Every line below is to be copied exactly, with the pictures left out.
= = = = =
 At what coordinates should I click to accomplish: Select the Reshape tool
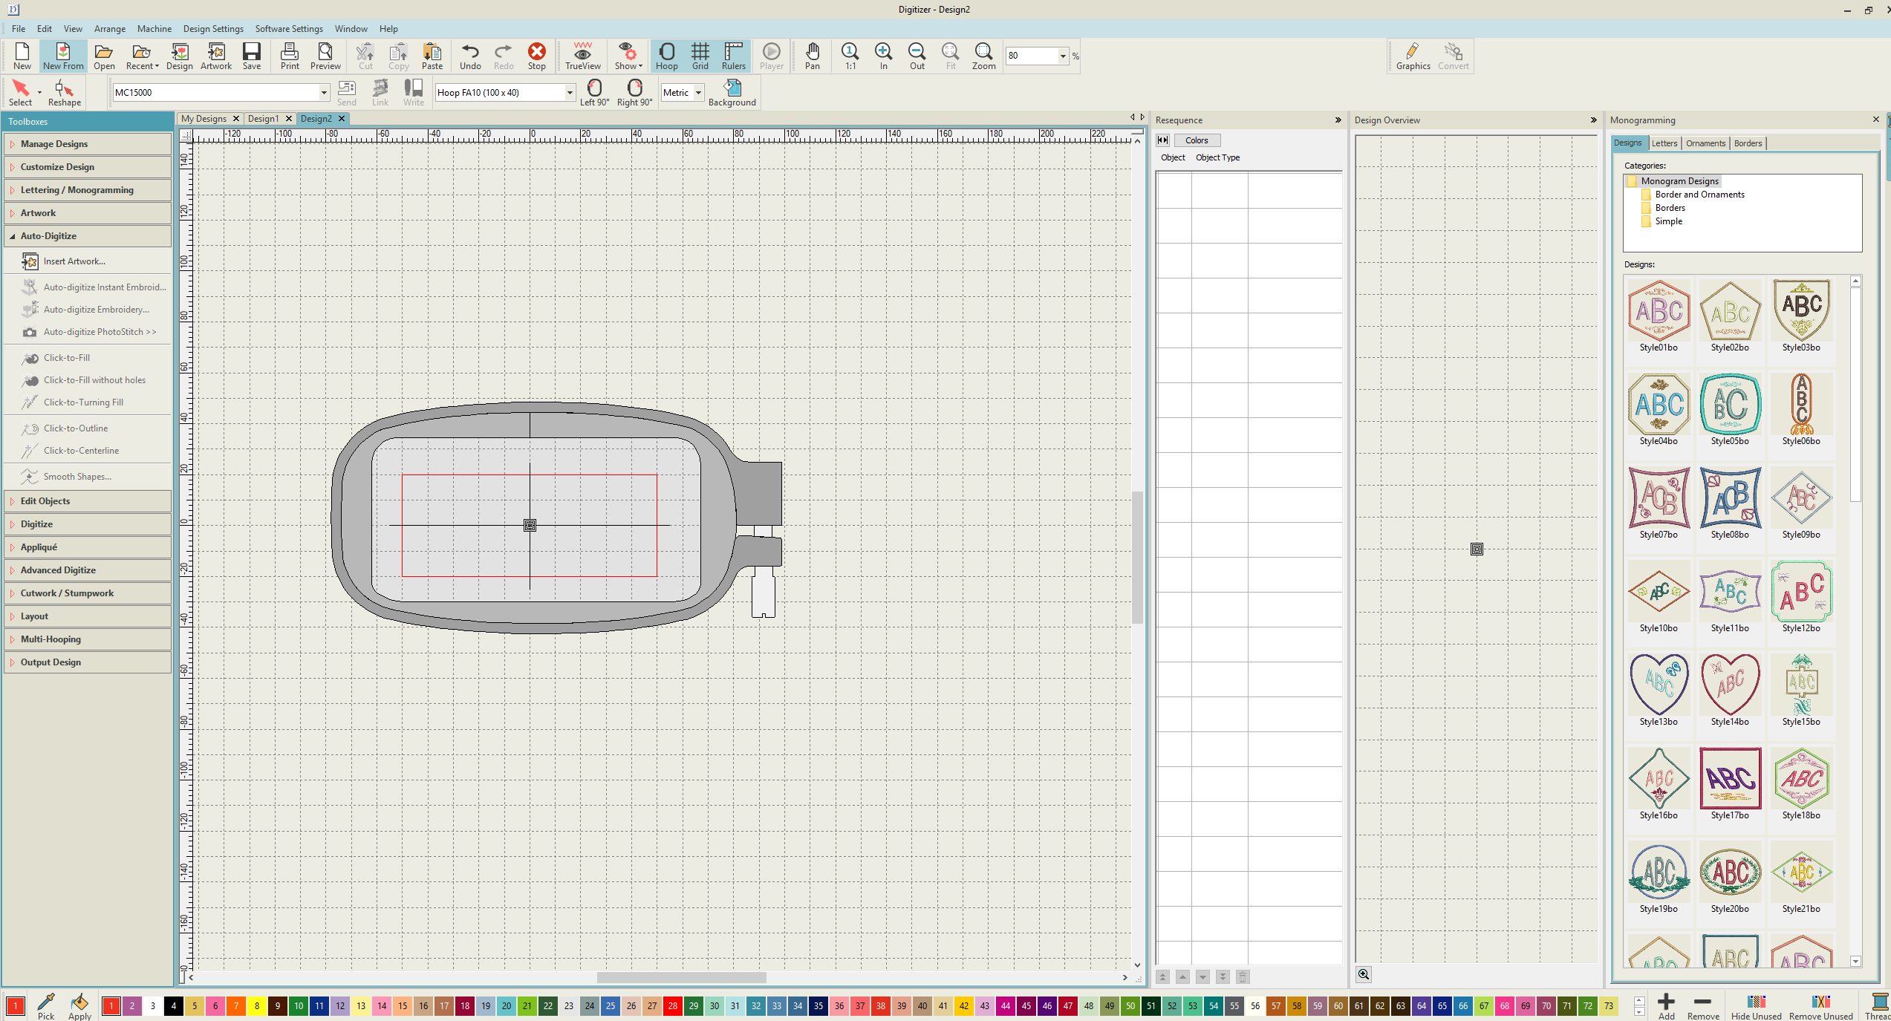coord(64,93)
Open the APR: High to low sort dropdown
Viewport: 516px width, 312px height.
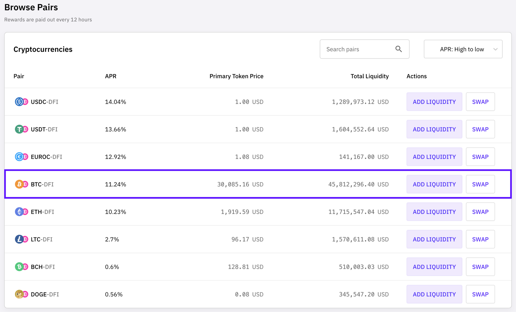[462, 49]
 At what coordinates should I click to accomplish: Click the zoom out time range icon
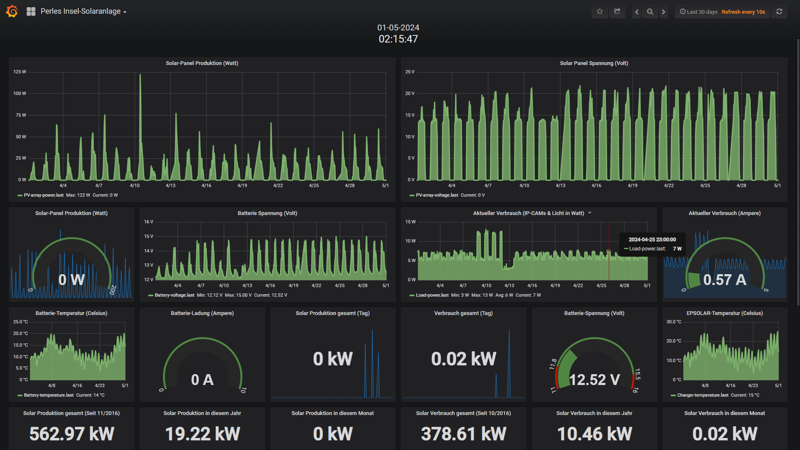pyautogui.click(x=650, y=12)
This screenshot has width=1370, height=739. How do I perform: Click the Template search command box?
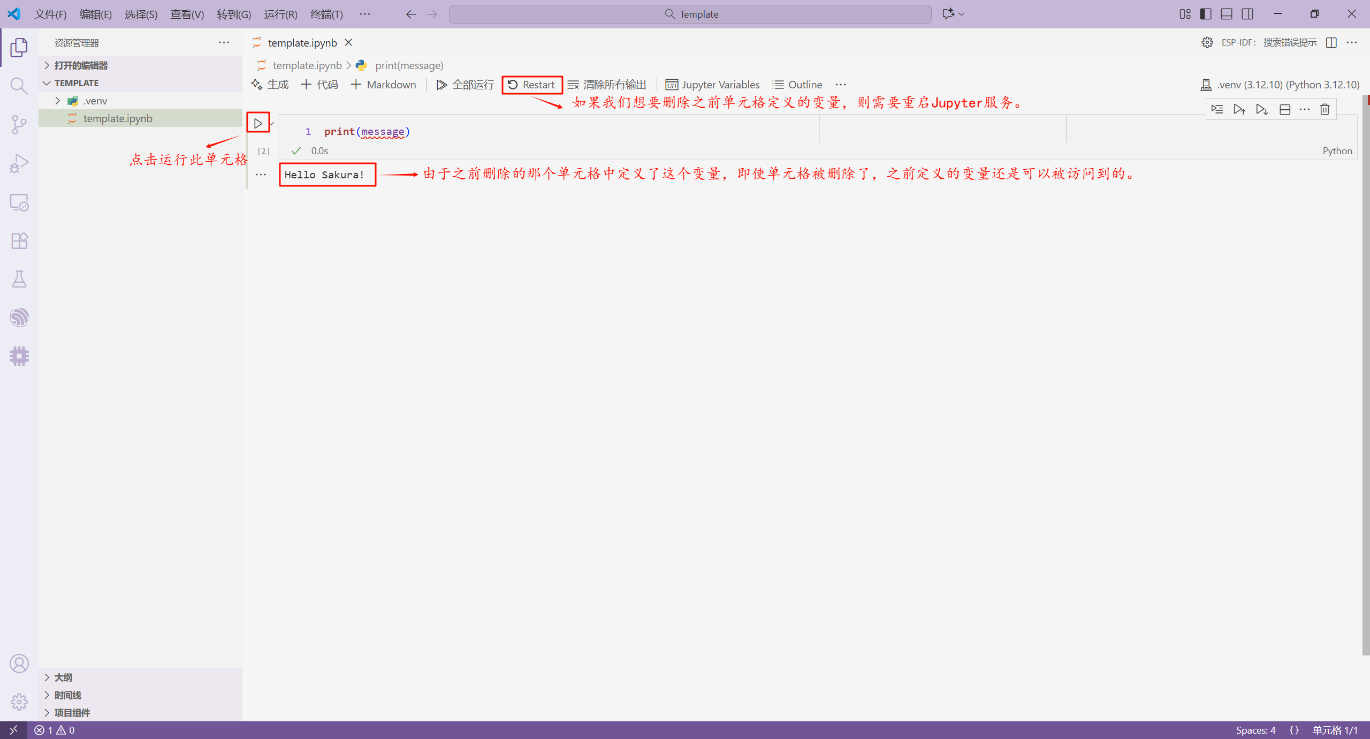click(x=690, y=14)
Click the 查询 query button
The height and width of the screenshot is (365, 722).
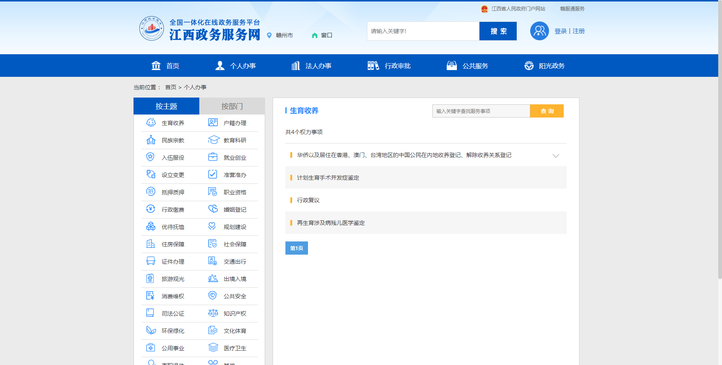pyautogui.click(x=547, y=111)

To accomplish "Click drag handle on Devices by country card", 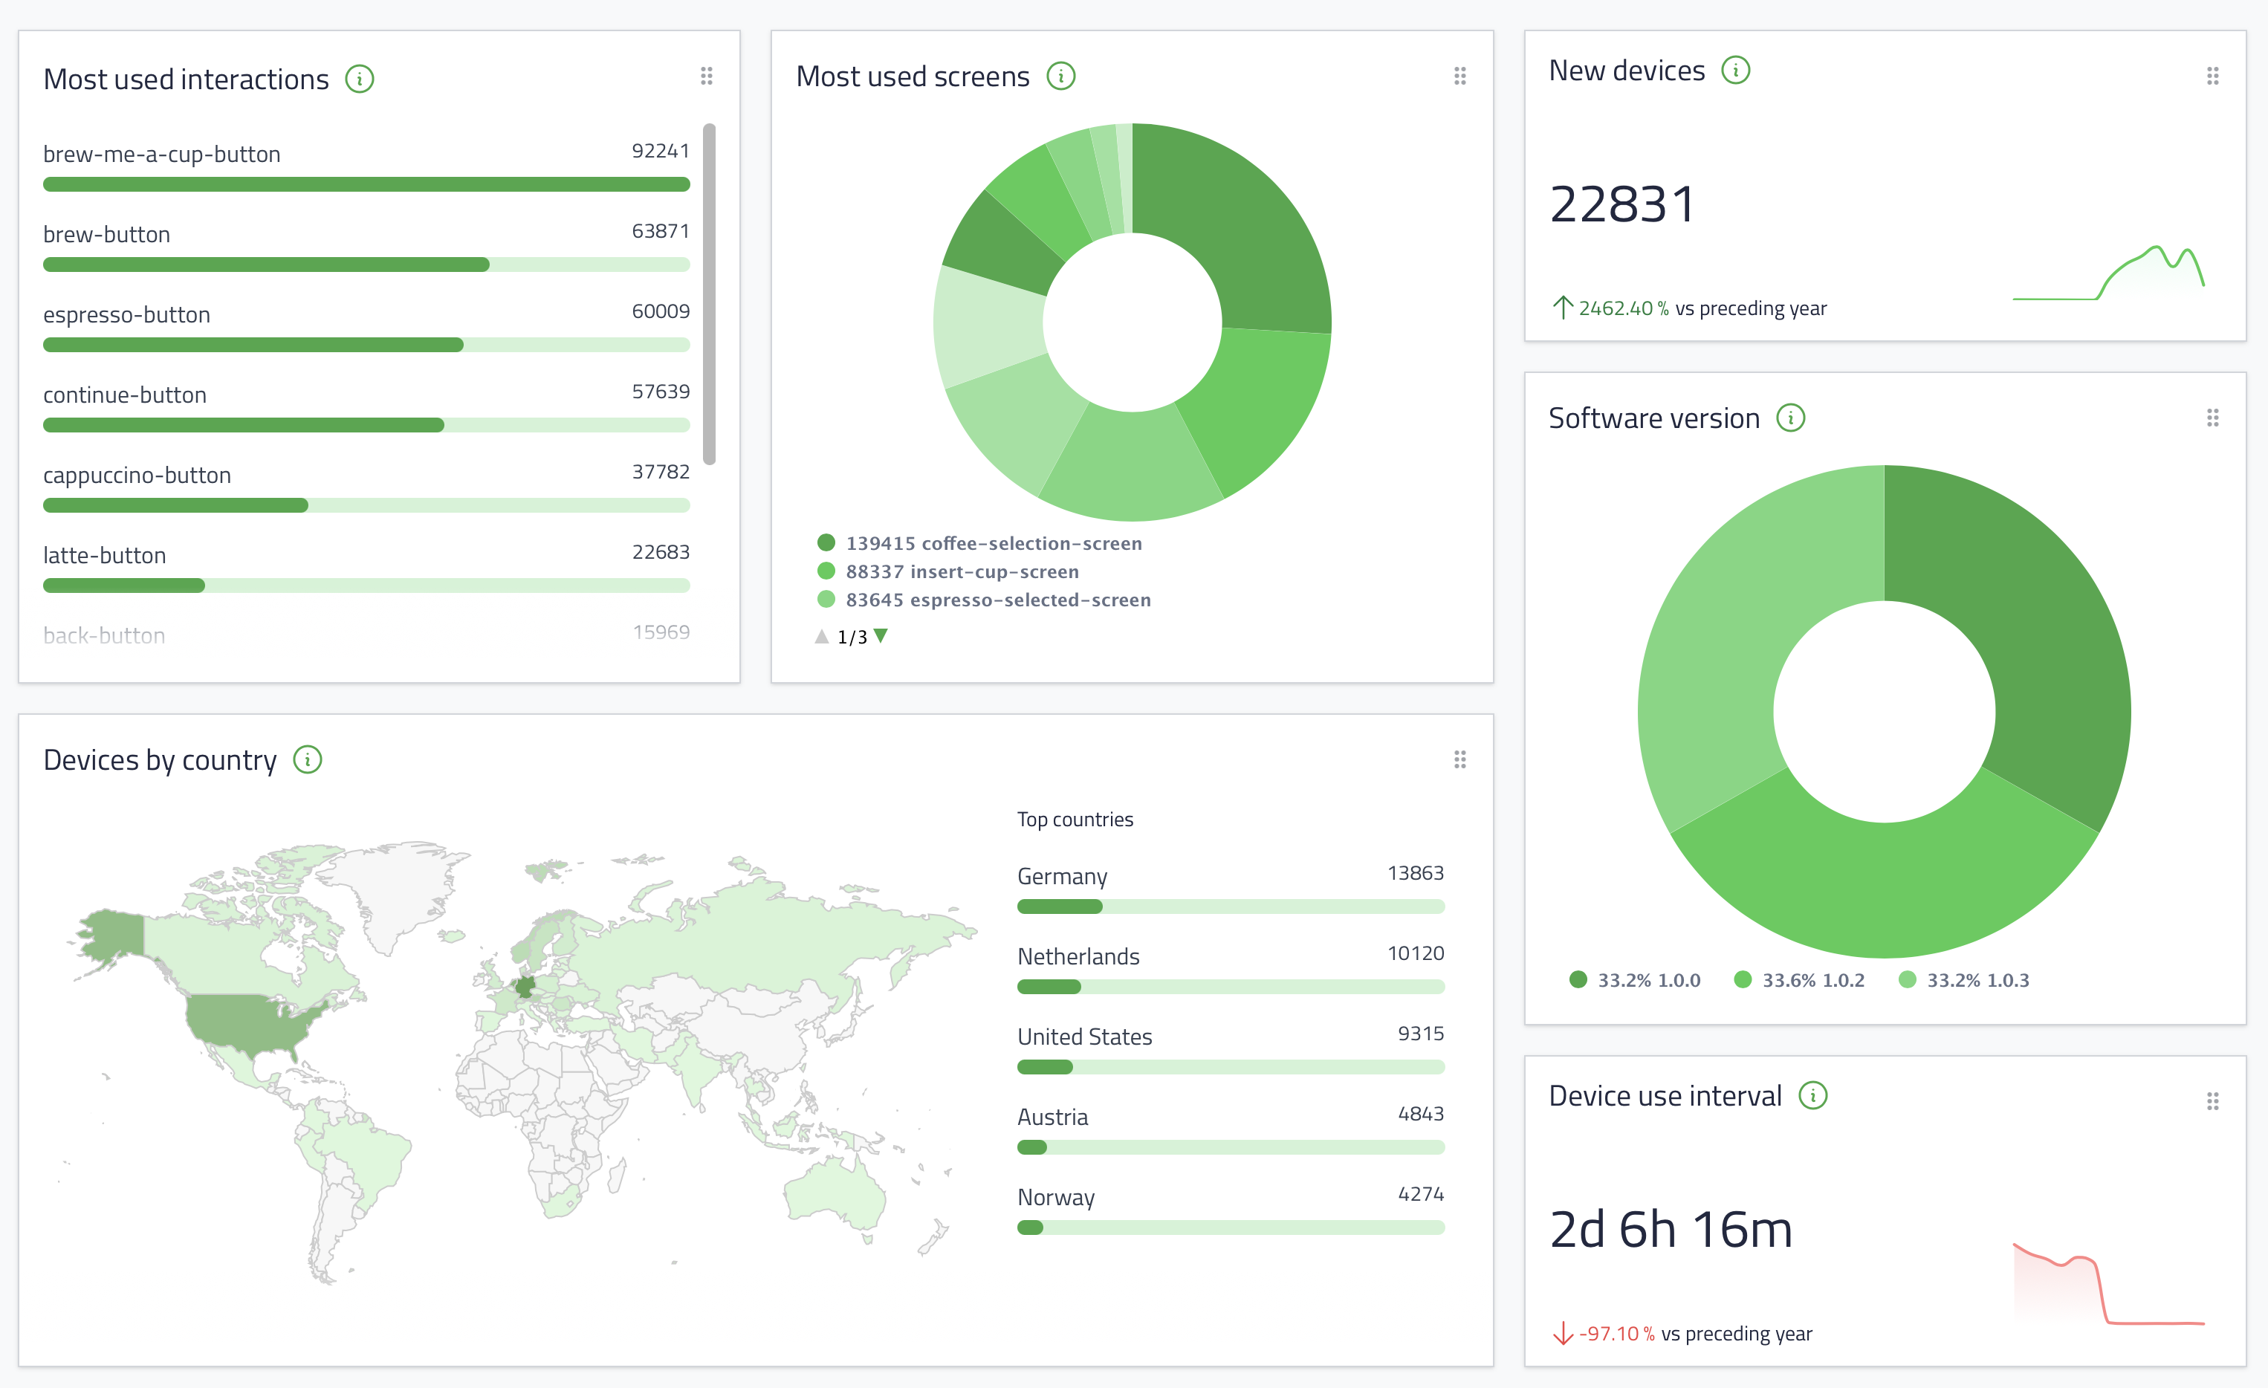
= = = = =
## [SOLUTION TO THIS TASK]
 At what coordinates should I click to accomplish: Select the Reshape tool
coord(64,93)
Open the APR: High to low sort dropdown
Viewport: 516px width, 312px height.
[462, 49]
 At what coordinates should I click to accomplish: Click the zoom out time range icon
pyautogui.click(x=650, y=12)
This screenshot has width=1370, height=739. How do I perform: Click the Template search command box?
click(x=690, y=14)
Click the 查询 query button
The height and width of the screenshot is (365, 722).
pyautogui.click(x=547, y=111)

To accomplish "Click drag handle on Devices by country card", 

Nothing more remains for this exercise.